YOUR INSTRUCTIONS »
From the line with "Image resolution: width=820, height=1551." through the line with "Boomerang bet (190, 1103)", inclusive, return each line of the data below exactly and leave the rest out.

DATASET »
* * * * * * *

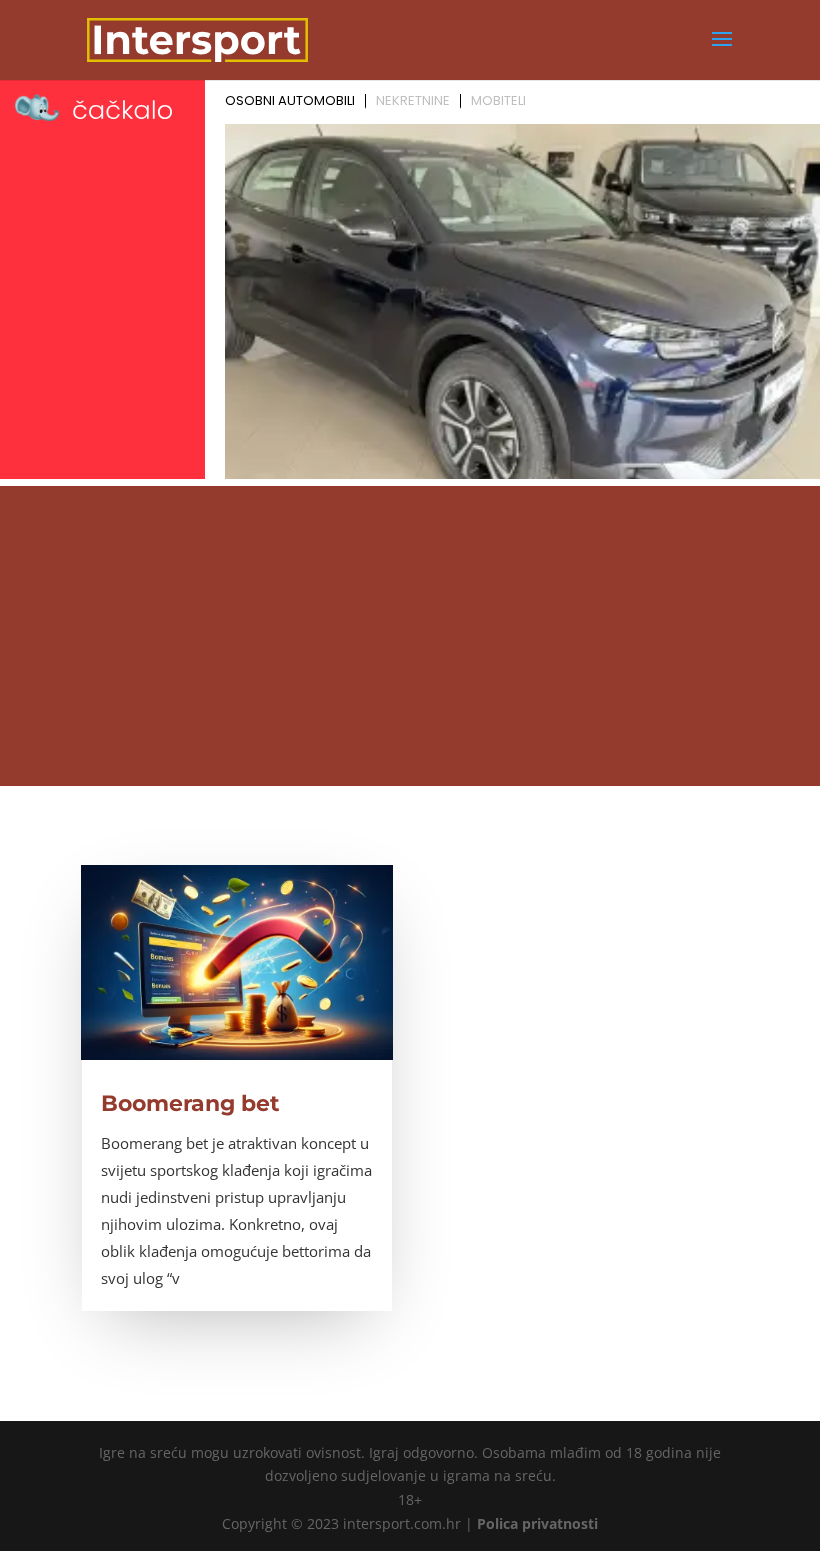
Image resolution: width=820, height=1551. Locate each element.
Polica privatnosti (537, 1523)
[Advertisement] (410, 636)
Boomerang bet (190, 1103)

* * * * * * *

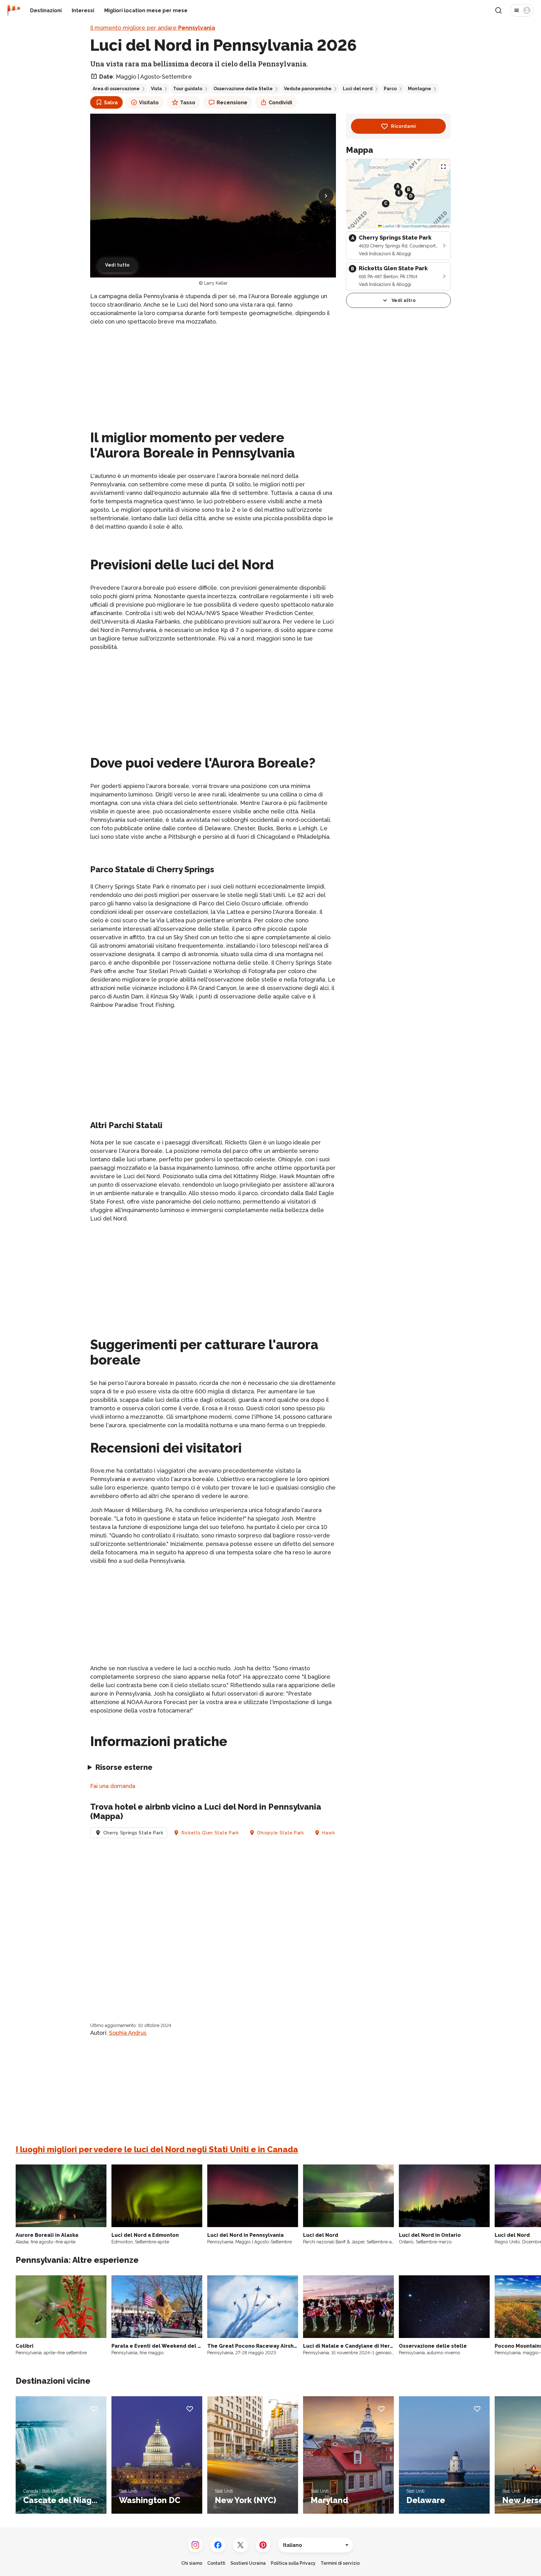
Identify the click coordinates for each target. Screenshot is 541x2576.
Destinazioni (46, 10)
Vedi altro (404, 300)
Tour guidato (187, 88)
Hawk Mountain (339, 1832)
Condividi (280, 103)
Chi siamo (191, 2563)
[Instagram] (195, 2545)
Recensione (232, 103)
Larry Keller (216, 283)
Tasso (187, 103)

* * * * * * *

EXERCISE OUTPUT »
Image resolution: width=820, height=1551. Locate each element.
Polica privatnosti (537, 1523)
[Advertisement] (410, 636)
Boomerang bet (190, 1103)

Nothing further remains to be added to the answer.